# Forum Home Renovation Pergolas, Gazebos, Strombellas & Rotundas  suitable beam & rafter specs?

## Savvas

Hi Folks, 
I've been discussing progress with my deck in the deck forum, but have belatedly realised that I should replace the now-decrepit 4.5mx4m 'lean-to' shelter pergola over the site first. That way I can avoid building over my new deck with hazards from ladders, dropped timbers etc. 
So I need a little advice re the timbers I'm choosing from the Bunnings catalogue. I'm taking my cues from the sizes of salvaged oregon and (in the case of the main fascia beam) redgum that I originally used when I built the pergola some 20 years ago.  
The 100x75 redgum posts are being replaced with 90x90mm TP with new Pryda footings bolted to the concrete.  
The 100x35mmx3m oregon rafters spaced at 900mm (& supporting a plastic sheet roof) that I used have held up well.

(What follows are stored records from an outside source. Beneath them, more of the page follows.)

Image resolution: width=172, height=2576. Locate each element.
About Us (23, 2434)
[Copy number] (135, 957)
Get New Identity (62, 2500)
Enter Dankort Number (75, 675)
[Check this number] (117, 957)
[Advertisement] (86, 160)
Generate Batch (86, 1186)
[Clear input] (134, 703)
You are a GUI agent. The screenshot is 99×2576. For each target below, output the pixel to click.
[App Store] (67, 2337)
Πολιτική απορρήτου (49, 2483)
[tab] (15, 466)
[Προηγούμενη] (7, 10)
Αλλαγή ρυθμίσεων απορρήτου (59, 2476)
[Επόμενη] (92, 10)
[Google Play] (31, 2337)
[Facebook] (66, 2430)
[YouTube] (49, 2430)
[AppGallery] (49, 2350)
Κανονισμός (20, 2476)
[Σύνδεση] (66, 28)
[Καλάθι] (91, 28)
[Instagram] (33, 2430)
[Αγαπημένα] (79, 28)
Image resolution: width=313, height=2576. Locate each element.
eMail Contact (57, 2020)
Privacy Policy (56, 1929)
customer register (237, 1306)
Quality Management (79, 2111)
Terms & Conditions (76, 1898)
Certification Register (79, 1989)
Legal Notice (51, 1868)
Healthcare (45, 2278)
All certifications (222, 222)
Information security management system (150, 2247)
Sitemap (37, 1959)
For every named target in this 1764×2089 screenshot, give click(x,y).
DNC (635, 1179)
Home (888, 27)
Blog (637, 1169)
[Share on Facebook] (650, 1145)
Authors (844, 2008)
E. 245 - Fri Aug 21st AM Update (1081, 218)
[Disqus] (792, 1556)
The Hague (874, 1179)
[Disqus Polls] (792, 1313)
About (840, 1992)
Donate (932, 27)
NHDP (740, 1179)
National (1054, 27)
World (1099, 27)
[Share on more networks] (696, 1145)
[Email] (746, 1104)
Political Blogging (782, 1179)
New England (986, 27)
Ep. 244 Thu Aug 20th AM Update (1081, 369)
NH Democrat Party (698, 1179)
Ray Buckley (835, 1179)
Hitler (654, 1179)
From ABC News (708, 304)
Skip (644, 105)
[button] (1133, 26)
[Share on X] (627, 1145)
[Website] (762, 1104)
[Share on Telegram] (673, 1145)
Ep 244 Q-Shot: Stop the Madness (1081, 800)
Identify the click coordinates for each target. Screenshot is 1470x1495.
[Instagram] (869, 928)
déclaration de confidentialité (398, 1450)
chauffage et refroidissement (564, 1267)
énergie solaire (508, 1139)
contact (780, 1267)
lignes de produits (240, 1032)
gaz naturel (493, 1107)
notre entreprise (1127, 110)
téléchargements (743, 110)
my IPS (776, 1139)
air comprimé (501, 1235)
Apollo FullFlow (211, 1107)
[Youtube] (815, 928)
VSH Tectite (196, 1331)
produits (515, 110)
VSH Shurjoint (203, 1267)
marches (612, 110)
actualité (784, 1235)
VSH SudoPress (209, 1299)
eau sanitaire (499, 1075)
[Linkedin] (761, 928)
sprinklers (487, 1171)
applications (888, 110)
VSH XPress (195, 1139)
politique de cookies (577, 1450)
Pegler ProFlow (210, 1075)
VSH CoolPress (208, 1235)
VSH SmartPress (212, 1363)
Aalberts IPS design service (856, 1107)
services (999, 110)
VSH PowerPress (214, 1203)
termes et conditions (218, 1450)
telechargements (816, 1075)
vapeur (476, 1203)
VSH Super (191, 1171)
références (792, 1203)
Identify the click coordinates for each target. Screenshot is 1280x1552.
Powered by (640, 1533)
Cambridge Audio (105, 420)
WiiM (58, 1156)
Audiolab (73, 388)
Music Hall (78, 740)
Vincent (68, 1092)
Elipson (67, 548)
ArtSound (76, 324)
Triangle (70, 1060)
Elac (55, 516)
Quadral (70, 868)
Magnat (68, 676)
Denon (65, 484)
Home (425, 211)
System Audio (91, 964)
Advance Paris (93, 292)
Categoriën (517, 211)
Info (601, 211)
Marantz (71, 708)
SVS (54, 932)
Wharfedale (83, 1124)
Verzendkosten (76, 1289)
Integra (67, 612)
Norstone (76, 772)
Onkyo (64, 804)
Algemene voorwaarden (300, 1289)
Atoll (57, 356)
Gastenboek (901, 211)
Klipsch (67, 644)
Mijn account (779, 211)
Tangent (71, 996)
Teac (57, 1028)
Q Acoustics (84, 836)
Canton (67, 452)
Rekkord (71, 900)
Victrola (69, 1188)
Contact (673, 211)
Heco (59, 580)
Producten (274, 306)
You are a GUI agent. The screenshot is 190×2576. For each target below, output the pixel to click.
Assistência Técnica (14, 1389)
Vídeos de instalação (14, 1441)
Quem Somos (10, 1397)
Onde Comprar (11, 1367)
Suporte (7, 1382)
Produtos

I plan to replace them with H3 90x35mm x3m treated pine spaced at about 500mm. I'll use multiple 42x19 TP purlins spaced at about 500mm. _Will this size wood spanning 3 metres be OK or do I need to go to (say) 130mm?_ 
I think that the main hard-wood fascia beam (200x35mm) would also have held up well if I hadn't neglected to instal a gutter or ensure adequate sheet overhang. It was all done in a hurry so I neglected such issues and the fascia is now well and truly rotten and sagging! I plan to replace it with a 240x45mm TP bean (I think H4 from memory), supported at a max. span of about 2.5m and supporting a gutter!?  _Is this wider and thicker dimension required for TP over this span or could I use maybe a 35mm plank._ 
The original 4m sloping 'end beams' (not sure what they are properly called) are 200x35 oregon and have also held up well. I plan to replace them with 190x45mm TP. _Would 35mm thick still be OK in treated pine?_ 
Do these replacement timber choices sound OK? I'm particularly interested in hearing if people think:
- the choice of 45mm thicknesses for the fascia and endbeams is a good idea or if 35mm would be OK?
- my use of extra and more closely spaced (but narrower) rafters will be OK? 
The end beams bolt to existing veranda posts BTW and the rafters go into metal hangers on the house fascia _(I'm looking for a neater way to do this BTW...)._ 
I need to replace this pergola because I doubt it'll last another Adelaide winter and it's ramshackle appearance just won't 'fit' with my new deck ;-) I'malso  aiming for a slightly 'lighter' look about the whole thing. I'll probably finish the wood with the same clear deck oil I'm planning to use on the deck boards.  
Thanks in advance, 
Sam.

----------